[Start of section]

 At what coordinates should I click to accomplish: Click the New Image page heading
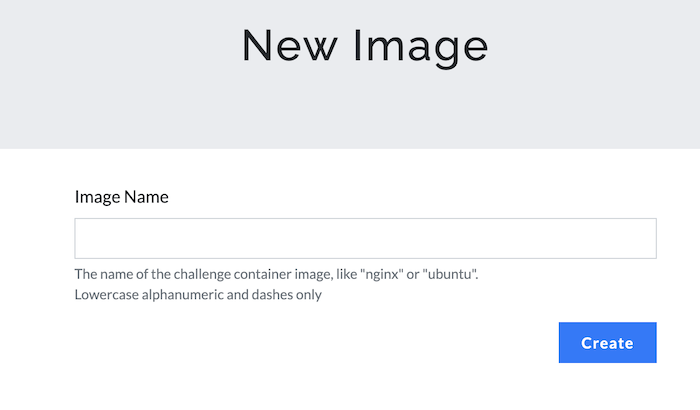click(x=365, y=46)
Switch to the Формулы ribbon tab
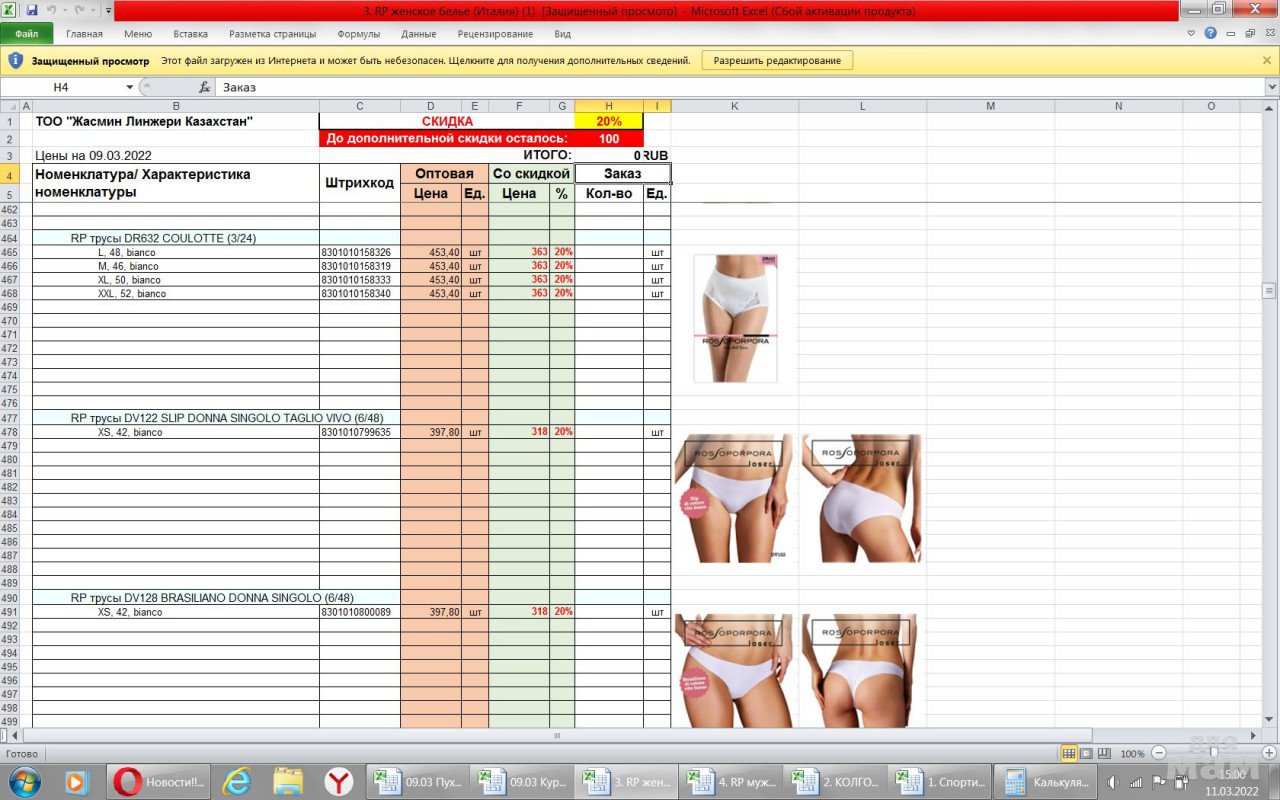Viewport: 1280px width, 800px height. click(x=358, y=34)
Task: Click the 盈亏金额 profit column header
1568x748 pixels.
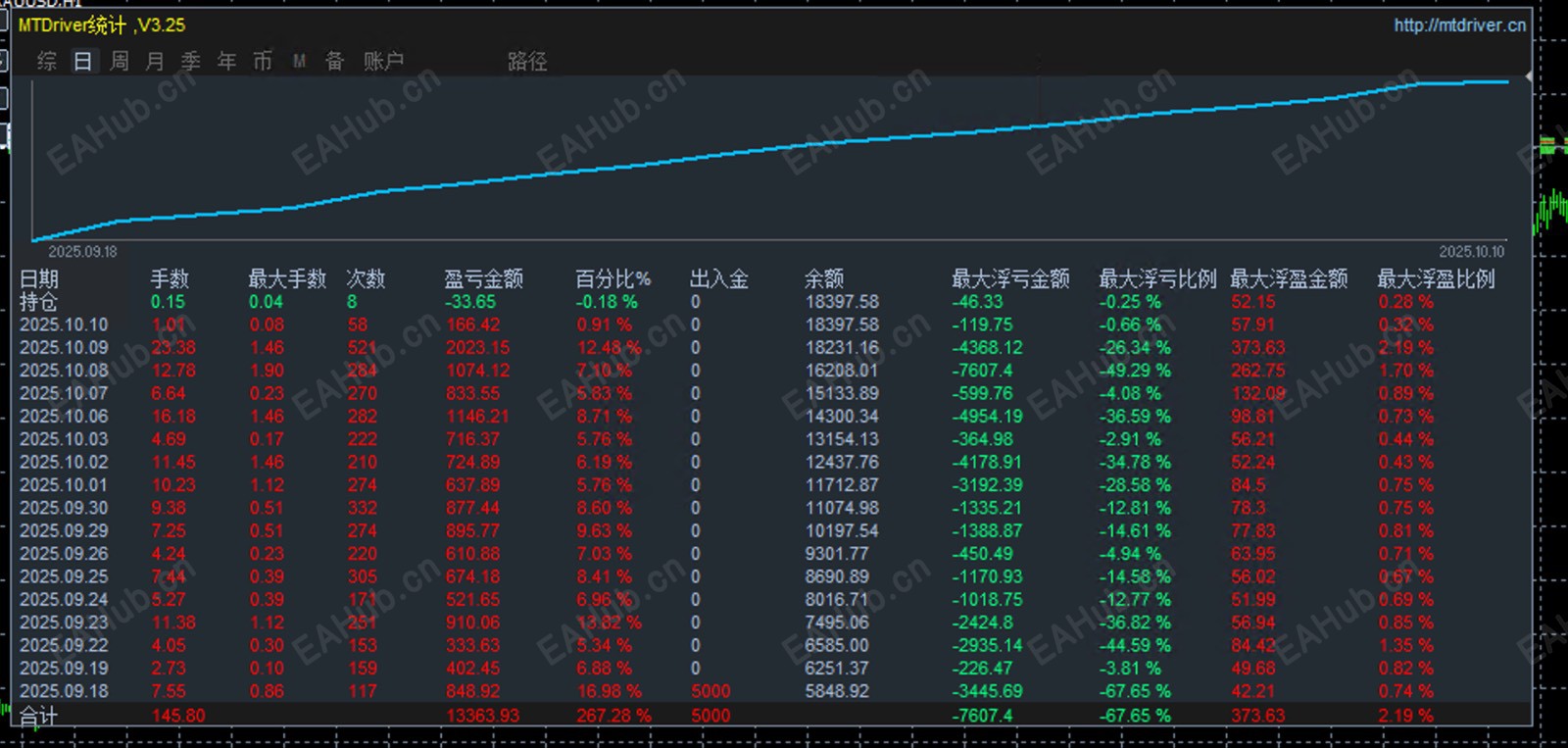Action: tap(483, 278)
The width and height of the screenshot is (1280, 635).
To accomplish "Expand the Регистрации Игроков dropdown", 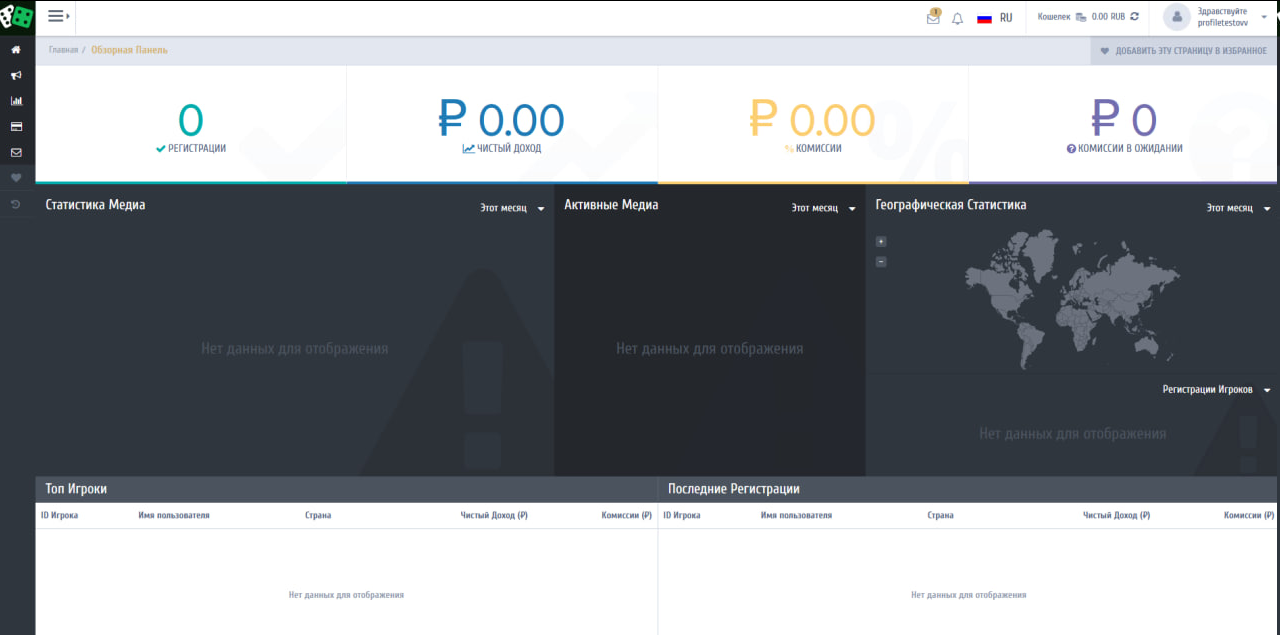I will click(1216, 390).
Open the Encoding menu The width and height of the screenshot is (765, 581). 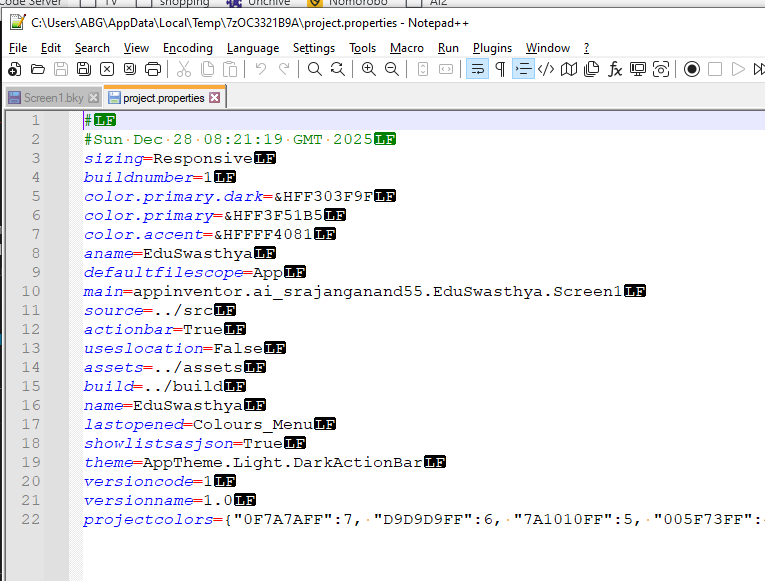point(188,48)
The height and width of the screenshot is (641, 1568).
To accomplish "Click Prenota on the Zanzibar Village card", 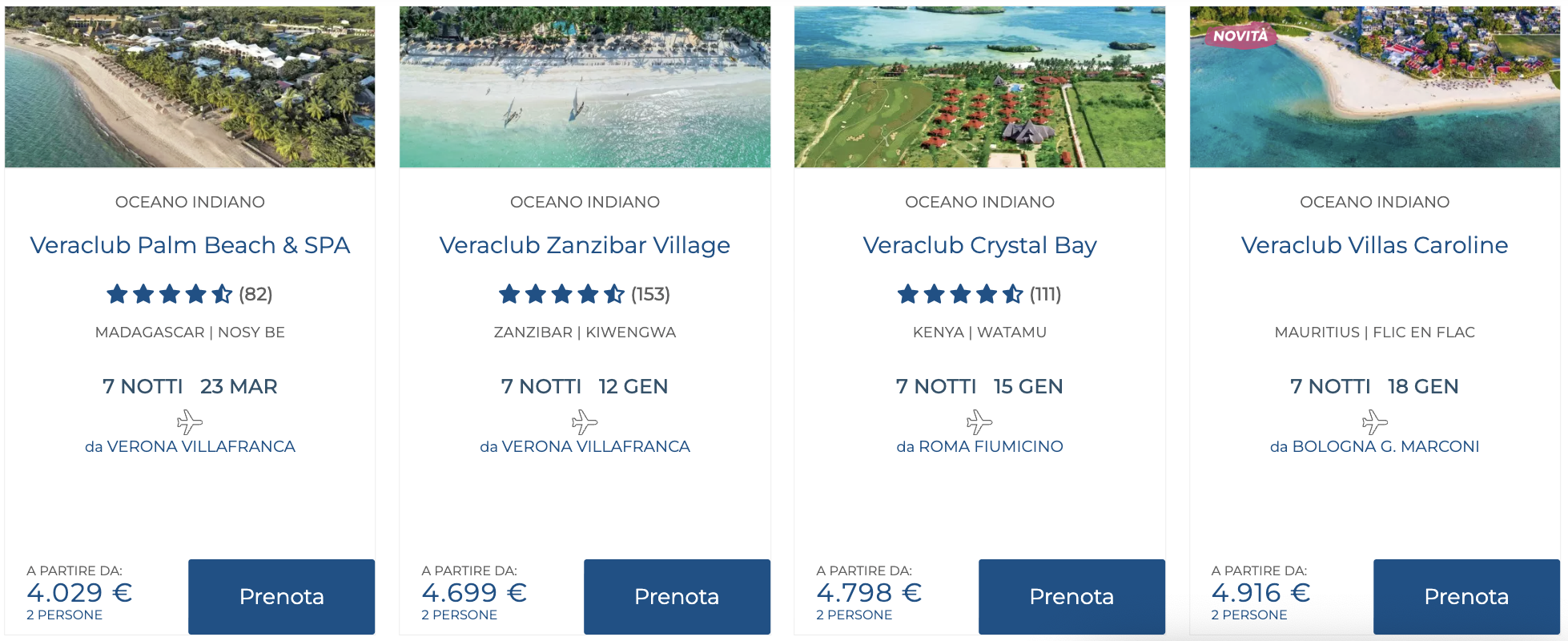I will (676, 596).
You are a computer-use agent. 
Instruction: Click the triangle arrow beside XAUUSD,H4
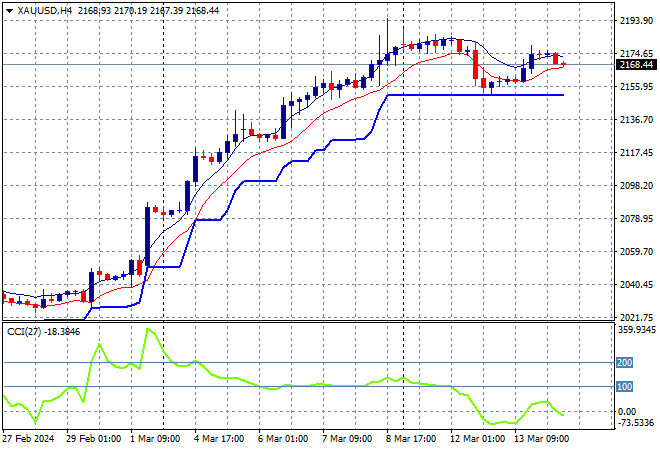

[End of section]

- _What to produce_: Only the lines from the one with "You are a computer-use agent." through the final line of the entries above should be transcribed, exactly and without pictures.

- _Exercise answer_:
You are a computer-use agent. 
Instruction: Click the triangle arrow beside XAUUSD,H4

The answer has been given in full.